10_000/sec ? And what is the size of these events? How many event emitters are
connecting to the Redis server?

With the details, it would be a much more interesting post.

------
antoncohen
Take a look at logstash [1], it's on GitHub [2]. I think it could replace or
integrate with RedisLogHandler.

logstash takes logs from various inputs (syslog, files, Redis, HTTP),
filters/normalized the formats into JSON, and outputs various formats
(ElasticSearch, Redis, MongoDB, Graylog2). There is a WebUI with search and
graphs. It's designed to scale-out and run on multiple machines.

[1] <http://logstash.net/> [2] <https://github.com/logstash/logstash>

------
mkelly
Depends on how much you care about latency, right?

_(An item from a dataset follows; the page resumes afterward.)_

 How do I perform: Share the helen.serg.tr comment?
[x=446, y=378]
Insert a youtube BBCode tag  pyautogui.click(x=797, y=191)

The easy solution is just, y'know, write the log to a file and scp it back to
some central place every so often. But then you have to either (a) keep track
of how much of a file you've copied, which is a pain; or (b) only grab files
that you're no longer actively writing to (as determined by naming scheme or
something), but that introduces some latency, depending on how often you
rotate.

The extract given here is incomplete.